__WHAT THE EXERCISE ASKS__.
Copy the data word for word, starting with the line that contains "You are a computer-use" and going on through the end of the data. Leave the pictures out of your answer.

__GIVEN DATA__.
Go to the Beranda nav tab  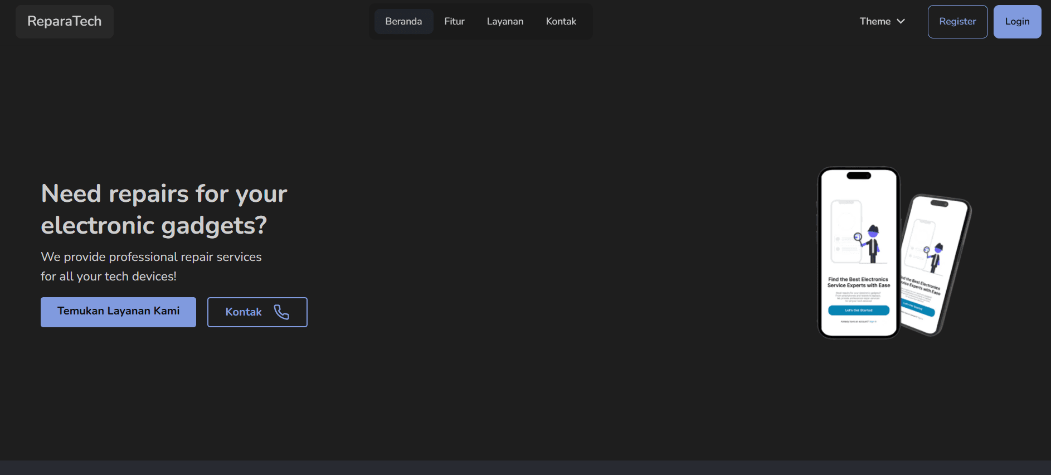pyautogui.click(x=403, y=22)
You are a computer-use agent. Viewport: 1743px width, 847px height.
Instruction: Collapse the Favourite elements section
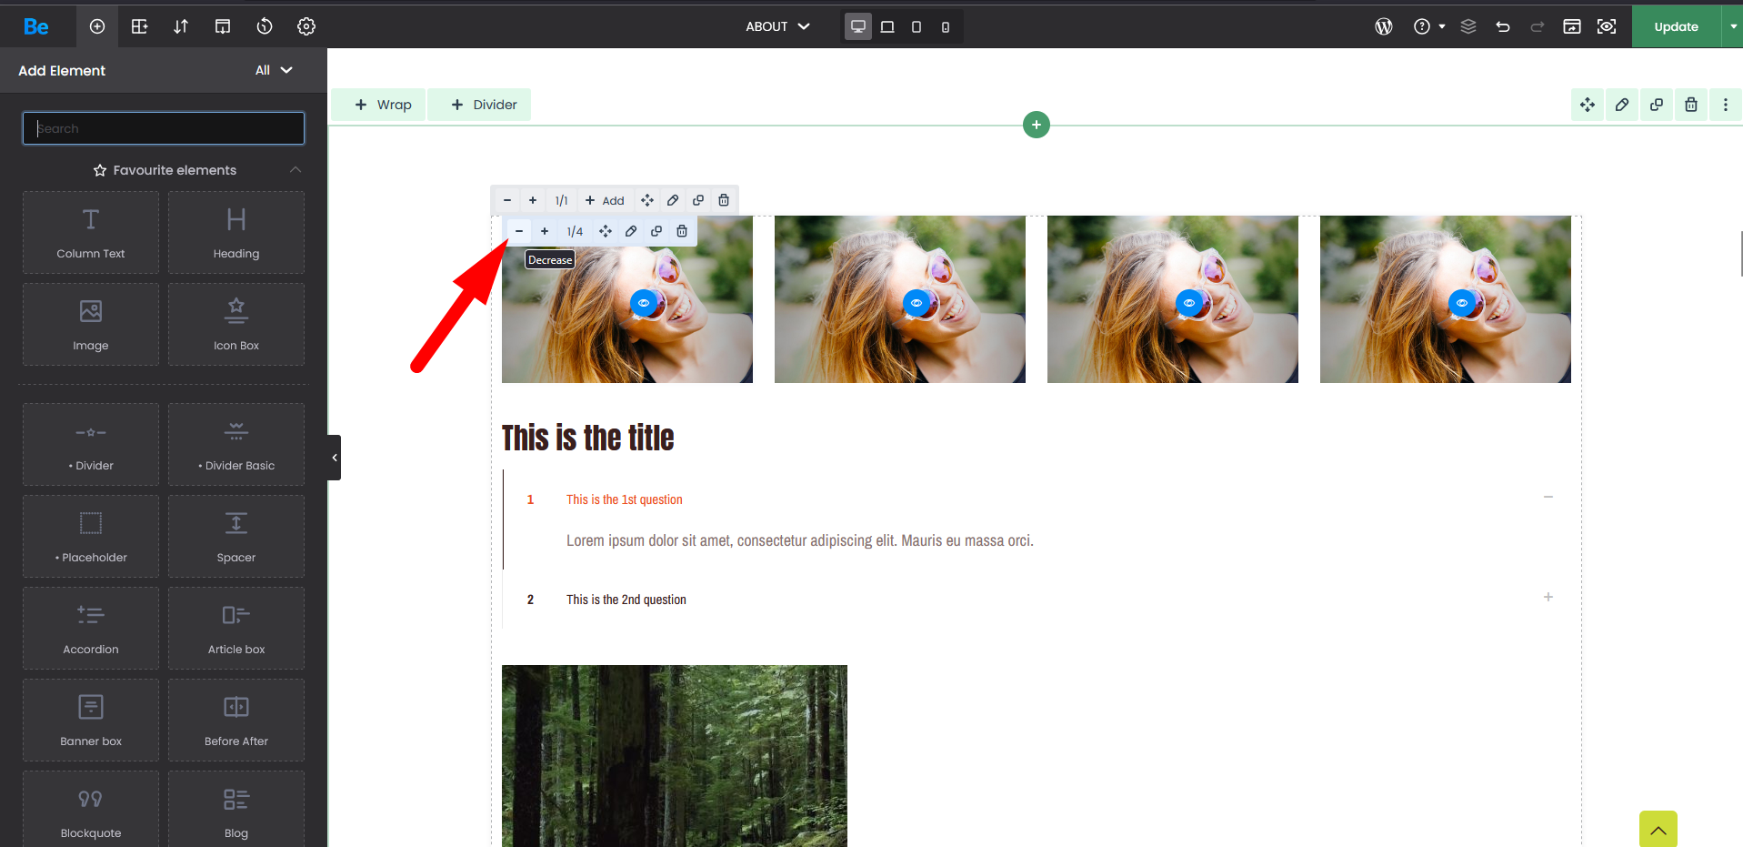point(296,170)
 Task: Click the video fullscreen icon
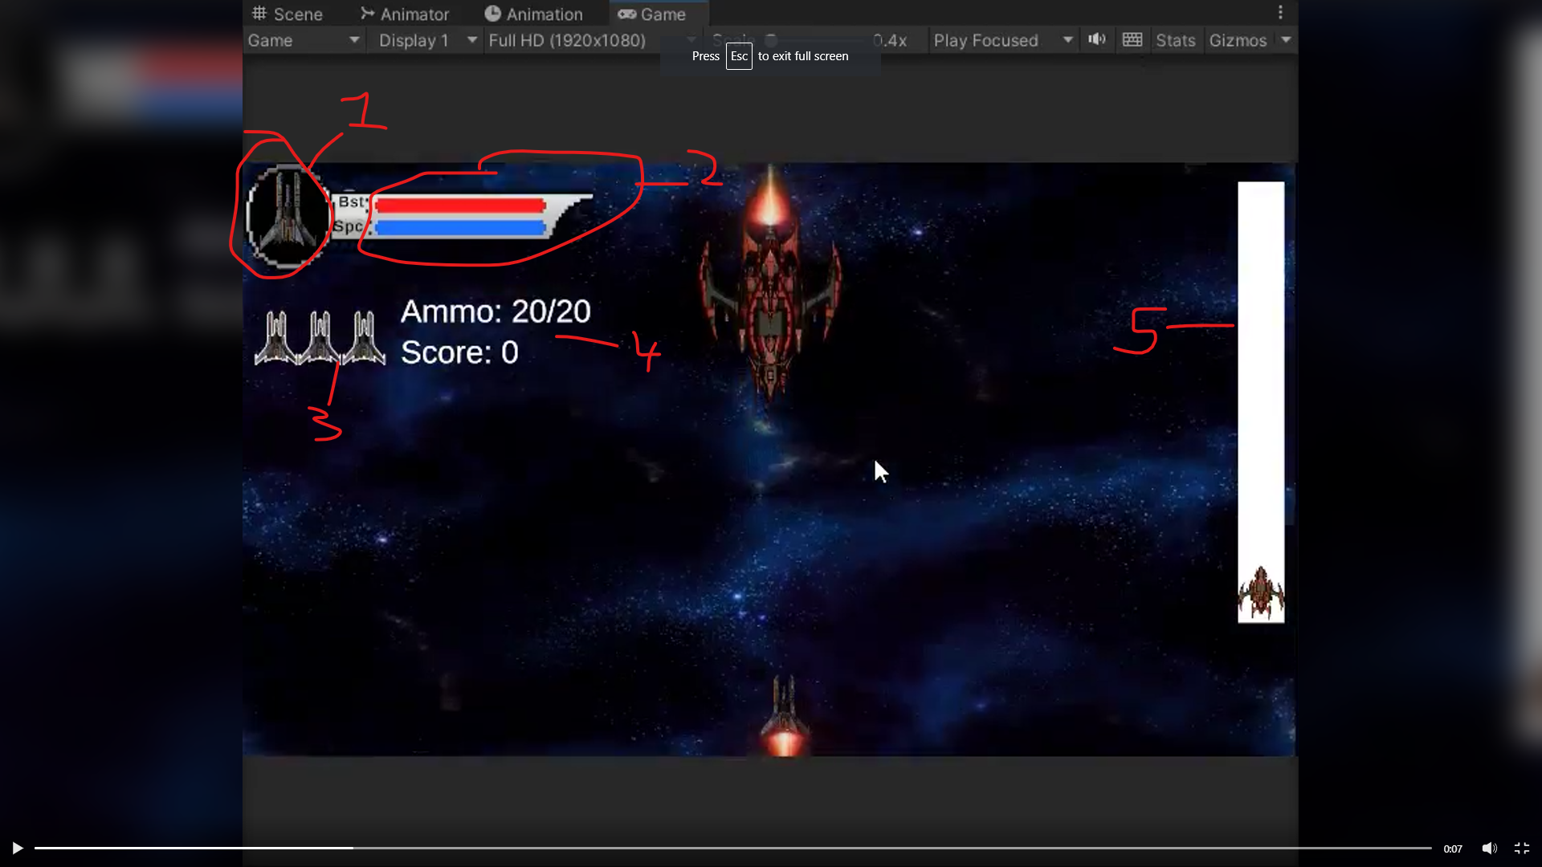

__RESPONSE TO THE EXERCISE__.
You are a computer-use agent. Viewport: 1743px width, 847px height.
Instruction: Collapse the Favourite elements section
point(296,170)
 Task: Click the video fullscreen icon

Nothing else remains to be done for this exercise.